Segundo o Departamento Jurídico da Casa, no próprio texto do acórdão, que é a decisão, há citação do entendimento do STF (Supremo Tribunal Federal) sobre o tema e diversas outras ADI´s (Ações Diretas de Inconstitucionalidade) com o mesmo entendimento, ou seja, considerando inconstitucional.
“Como o recurso seria destinado ao STF, a Procuradoria entendeu que se tratava de tese já superada pela Suprema Corte”, informou em nota ao Hojemais Araçatuba.
O trecho considerado inconstitucional pelo TJ-SP consta do § 1º do artigo 141 da Resolução 10, de 31 de outubro de 2022, do Regimento Interno da Câmara de Araçatuba, apontando violação aos artigos 5º e 19, incisos I e III, da Constituição Federal e do artigo 144 da Constituição do Estado de São Paulo.
O Jurídico do Legislativo Municipal afirma que a decisão será cumprida e inclusive esse trecho já foi riscado no Regimento Interno disponibilizado no site da Câmara, indicando que ele foi declarado inconstitucional.
Precedentes
Na contestação durante a análise da ADI, a Câmara de Araçatuba argumentou que o rito de invocar a proteção de Deus, traduz representação do preâmbulo da Constituição Federal.

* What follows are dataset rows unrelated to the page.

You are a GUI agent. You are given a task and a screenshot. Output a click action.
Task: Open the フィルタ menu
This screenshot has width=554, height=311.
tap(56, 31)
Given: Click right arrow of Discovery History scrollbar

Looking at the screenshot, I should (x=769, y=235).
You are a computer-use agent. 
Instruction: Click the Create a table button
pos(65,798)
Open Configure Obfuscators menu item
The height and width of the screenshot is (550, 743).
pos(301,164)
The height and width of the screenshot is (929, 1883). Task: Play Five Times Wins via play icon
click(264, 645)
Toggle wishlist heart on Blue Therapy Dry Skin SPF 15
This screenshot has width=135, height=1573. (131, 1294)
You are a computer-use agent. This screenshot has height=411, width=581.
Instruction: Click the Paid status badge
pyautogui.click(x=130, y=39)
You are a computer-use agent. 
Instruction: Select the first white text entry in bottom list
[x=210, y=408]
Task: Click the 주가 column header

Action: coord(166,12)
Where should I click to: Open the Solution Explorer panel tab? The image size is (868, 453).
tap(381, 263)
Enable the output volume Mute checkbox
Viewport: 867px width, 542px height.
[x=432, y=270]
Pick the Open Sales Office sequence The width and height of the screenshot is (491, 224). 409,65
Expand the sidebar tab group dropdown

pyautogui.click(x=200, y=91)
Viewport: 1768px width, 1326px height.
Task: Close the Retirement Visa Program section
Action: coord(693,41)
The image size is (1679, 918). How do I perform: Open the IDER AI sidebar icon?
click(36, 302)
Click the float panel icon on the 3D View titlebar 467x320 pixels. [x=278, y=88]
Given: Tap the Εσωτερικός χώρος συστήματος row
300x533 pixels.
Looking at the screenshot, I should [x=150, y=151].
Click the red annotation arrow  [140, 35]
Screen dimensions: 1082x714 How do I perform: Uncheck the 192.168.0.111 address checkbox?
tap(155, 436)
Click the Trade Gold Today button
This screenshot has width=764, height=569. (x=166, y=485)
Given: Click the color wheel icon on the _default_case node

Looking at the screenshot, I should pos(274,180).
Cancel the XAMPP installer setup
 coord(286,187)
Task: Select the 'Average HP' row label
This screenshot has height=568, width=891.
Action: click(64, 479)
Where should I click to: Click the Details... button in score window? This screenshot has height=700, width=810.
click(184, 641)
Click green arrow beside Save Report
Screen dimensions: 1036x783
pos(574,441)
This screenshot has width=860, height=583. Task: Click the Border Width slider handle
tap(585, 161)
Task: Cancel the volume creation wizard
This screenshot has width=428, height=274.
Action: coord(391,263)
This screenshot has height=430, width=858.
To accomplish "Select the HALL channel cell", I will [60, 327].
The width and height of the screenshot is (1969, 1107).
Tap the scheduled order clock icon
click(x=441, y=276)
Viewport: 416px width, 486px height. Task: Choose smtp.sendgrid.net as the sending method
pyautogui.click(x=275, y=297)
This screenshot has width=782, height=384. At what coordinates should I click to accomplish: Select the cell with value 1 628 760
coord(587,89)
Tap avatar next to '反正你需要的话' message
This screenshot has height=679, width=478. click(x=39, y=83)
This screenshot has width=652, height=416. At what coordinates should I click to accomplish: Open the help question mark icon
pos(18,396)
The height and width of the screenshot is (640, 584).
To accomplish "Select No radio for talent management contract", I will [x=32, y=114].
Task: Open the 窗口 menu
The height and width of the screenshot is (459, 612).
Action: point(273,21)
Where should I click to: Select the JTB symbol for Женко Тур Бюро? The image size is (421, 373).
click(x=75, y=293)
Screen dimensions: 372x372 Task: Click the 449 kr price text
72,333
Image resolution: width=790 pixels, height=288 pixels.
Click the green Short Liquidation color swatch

Citou ainda haver diversos precedentes que declaram que a presença de símbolos religiosos em repartições públicas não ofende a laicidade do Estado.
“A Câmara Municipal detém autonomia administrativa para decidir quais símbolos ficarão dispostos em suas repartições, até porque inexiste proibição legal de exibição de representações religiosas nas dependências públicas, insistindo, ainda, que a leitura de trecho da Bíblia não viola o artigo 19, inciso I, da Constituição Federal na medida em que atende a interesses individuais culturalmente solidificados no País” , justificou.
Inconstitucional
No julgamento, o relator, desembargador Vianna Cotrim, considerou que a Constituição de 1988 reconheceu a pluralidade de crenças religiosas existentes no Brasil, bem como a importância da religião na vida dos cidadãos, mas “optou por proteger o Estado da influência sociopolítica e religiosa de igrejas, cultos e outros, posicionando-se de forma neutra, sem apoiar e tampouco discriminar qualquer credo, adotando a laicidade como princípio destinado a manter rigorosa separação e autonomia entre política e religião”.
Para ele, a Câmara de Araçatuba, por se tratar de ente público integrante de Estado laico, não pode manifestar filiação a determinada religião em detrimento das inúmeras outras existentes, sob pena de "tolher dos cidadãos o direito e a liberdade de escolher a orientação religiosa que melhor lhes aprouver ou mesmo de optar por se abster de professar qualquer tipo de crença”.